Irishman's rose-tinted vision creates spectacle to kick-start green party
Monday, 23 July 2007
They were on the leader board but you might have thought the Irish Ryder Cup duo needed a telescope or, given the conditions yesterday, perhaps a periscope to catch a glimpse of the front-runner.
It would have been cosier had Padraig Harrington and Paul McGinley been paired together but, as it was, they were a hole and a universe apart, playing just in front of Sergio Garcia. McGinley, an old hand at this game, admitted on the practice range, as the rain belted down, that he was a " little bit nervous, everybody is".
It was ever thus and as Garcia faltered over the front nine, it was Harrington who closed in on him until, at the death, he resuscitated the memories of Jean Van de Velde's infamous demise at the Open here in 1999. Things were a little different at Carnoustie eight years ago when you could have lost a giraffe in the rough.

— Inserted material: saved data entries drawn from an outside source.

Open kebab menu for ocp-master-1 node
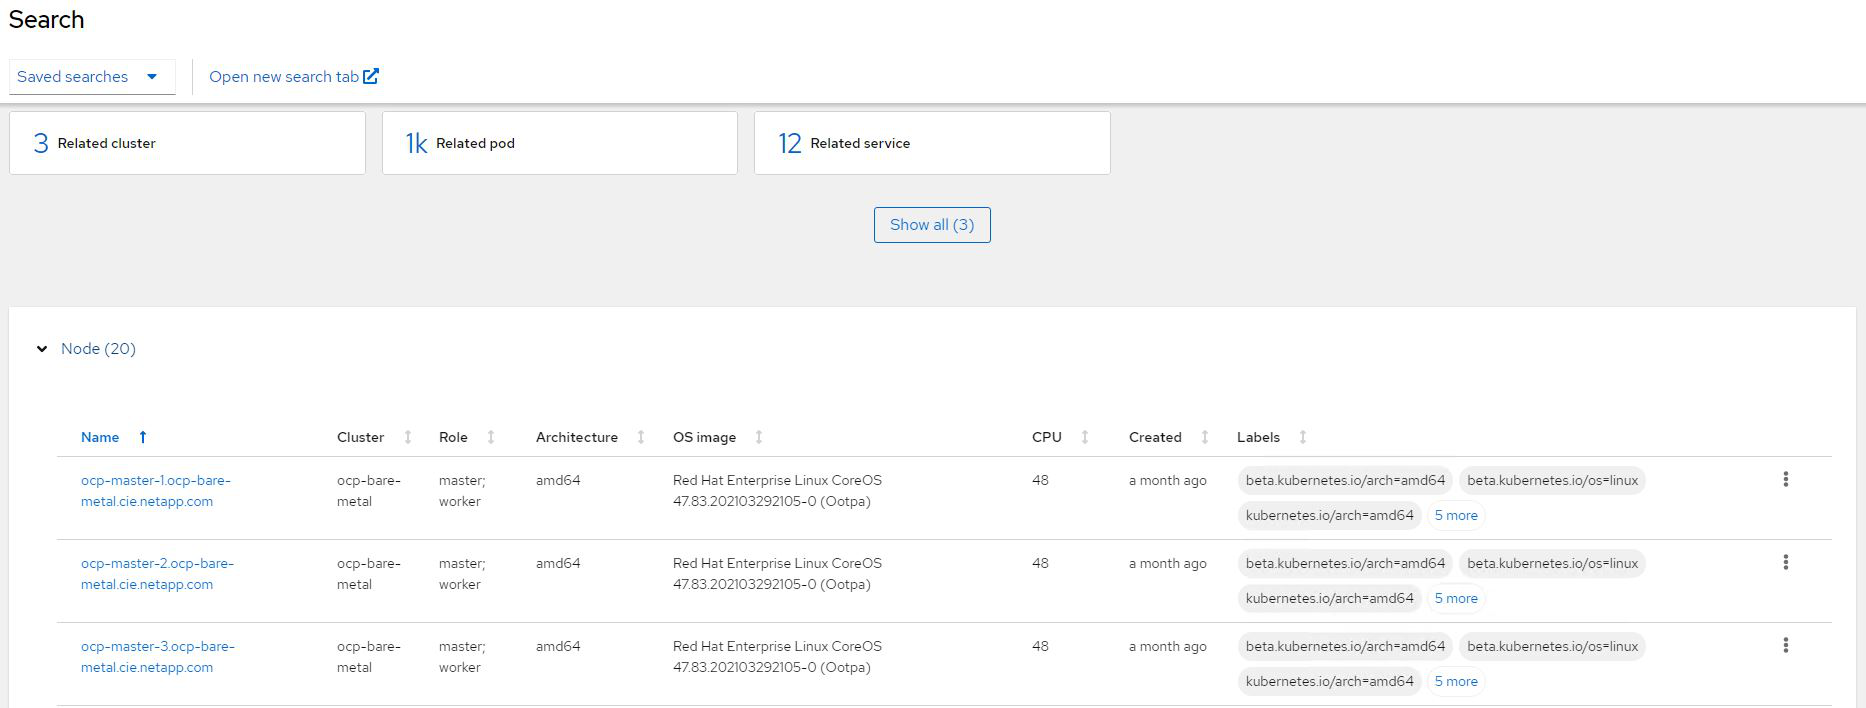pyautogui.click(x=1785, y=480)
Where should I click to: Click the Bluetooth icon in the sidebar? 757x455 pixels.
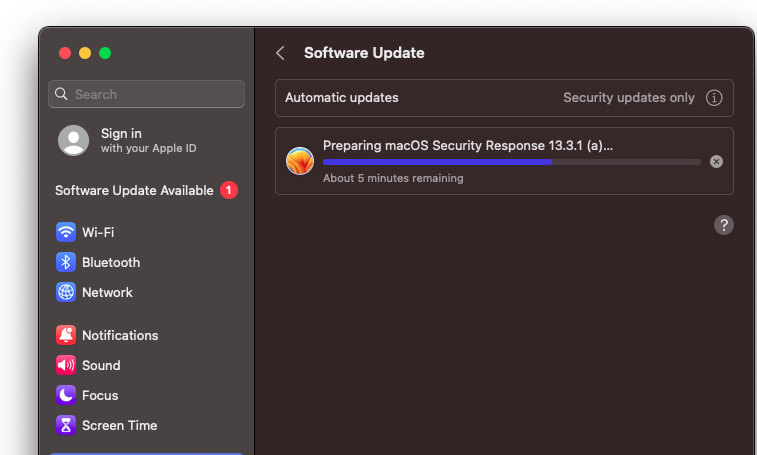(66, 262)
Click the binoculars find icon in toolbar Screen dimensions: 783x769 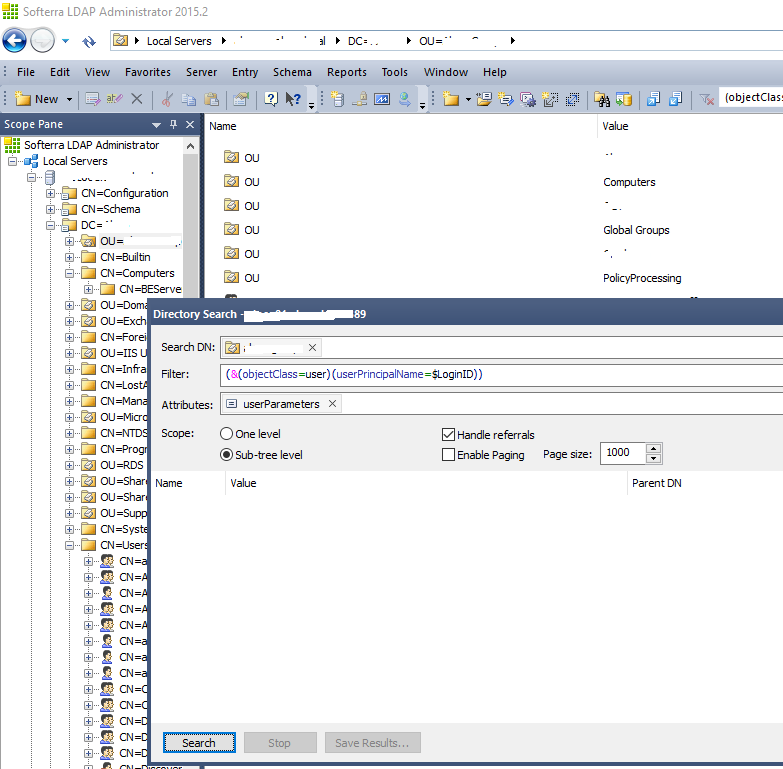click(601, 99)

Yesterday, with a haunting sense of déjà vu, it was the immovable Barry Burn that once again produced an astonishing finale.
Harrington beforehand he had consulted Bob Rotella, the American sports psychologist had overtaken the Spaniard and was in pole position playing the last. His drive dived into the water after it looked as if his ball would cross a bridge. No such luck. There was a toll to pay. Taking a penalty drop, he hit his third shot back into the burn the hazard snakes its way around the 18th like a recurring nightmare so there was another penalty drop (not for Harrington the prospect of paddling, trousers rolled up to the knees, shoes and socks off, in the water) and he did remarkably well to get up and down for a double-bogey six.
That was crucial for it was odds-on being a seven.He had a six at the same hole on Friday but the timing yesterday was a killer. At least it would have been had Garcia, needing a par at the last, not taken a five after finding a bunker with his approach shot. The Spaniard's putt for the championship came within a fraction of a fingernail of dropping into the cup.
So Harrington was presented with a lifeline in the form of a four-hole play-off after being tied on an aggregate of 277, returning a 67 to Garcia's 73. When Paul Lawrie completed four rounds in the Van de Velde Open, before winning in a play-off, his total was 290, six over par. Harrington made the most of it, managing to keep Garcia at bay as they returned to the first, where he gained a decisive advantage, the 16th, 17th and yes, that infernal 18th.
The second time around, at "Home" (the closing hole), one of the most intimidating in golf, Harrington held a two-stroke lead and he could afford, just, to play it conservatively, taking a five to a brave four that was almost a three, another Garcia putt at the dramatic denouement going agonisingly close.
Europe had their first major winner since Lawrie; Ireland their first Open champion since Fred Daly won at Hoylake in 1947. Fred would not have partied as hard as Padraig and the Irish here last night.
Inevitably there was a chorus of cockles and muscles and almost certainly Harrington would not be drinking claret out of the old jug but a drop or more of Guinness.
The Dubliner resumed yesterday on three under par, the same score as McGinley. "It was great to see," Harrington had said.
"Maybe the two of us could play better ball against Sergio. We might catch him that way." He was, of course joking, but he was much more realistic when he said: "If I make a couple of birdies and Sergio a few bogeys, things might change." And change they did.
Garcia went to the turn in 38; Harrington in 33. When he had a birdie three at the third, the Irishman was five strokes behind the leader and after nine holes he stood at six under par for the championship and was one shot adrift. Game on and then some. While the Argentine Andres Romero was having the most extraordinary journey over the back nine, Harrington made his move.
While his compatriot McGinley was treading water, Harrington, who finished top of Europe's order of Merit last season, had his eye in. He picked up further birdies at the sixth and ninth and a glance at the leader board told him that he was breathing down Garcia's neck. Romero was not dealing in pars. He was firing either birdies or double-bogeys, flirting with the sublime and the ridiculous.
Harrington, who won the Irish Amateur Championship in 1995 before turning professional, got to seven under for the tournament when his approach shot at the 11th finished three feet from the flag and at that point he was tied for the lead. The leader in the clubhouse, following a record-equalling 64, was Richard Green from Melbourne. But it was the green of Ireland that induced some deafening roars over the links. It died, partially, on their lips when Harrington's putt for another birdie touched the cup at the 12th but his ball lipped out.
Harrington though his best finishes in the Open had been joint fifth at Royal Troon in 1997 and joint fifth at Muirfield in 2002 was playing the golf of his career.
At the 176-yard 13th hole he hit a great tee shot to within seven feet and missed the birdie putt. The disappointment was temporary, for on the 514-yard 14th, a hole called the Spectacles, Harrington's vision was rose-tinted. His second shot nestled about 12 feet from the hole and he sank the putt for an eagle three.
At nine under par he had the outright lead and he would have extended it but for shaving the cup with a six-foot birdie putt at the 16th. On the 18th green in the fourth round and again in the play-off Garcia endured a similar agony only it was twice as bad.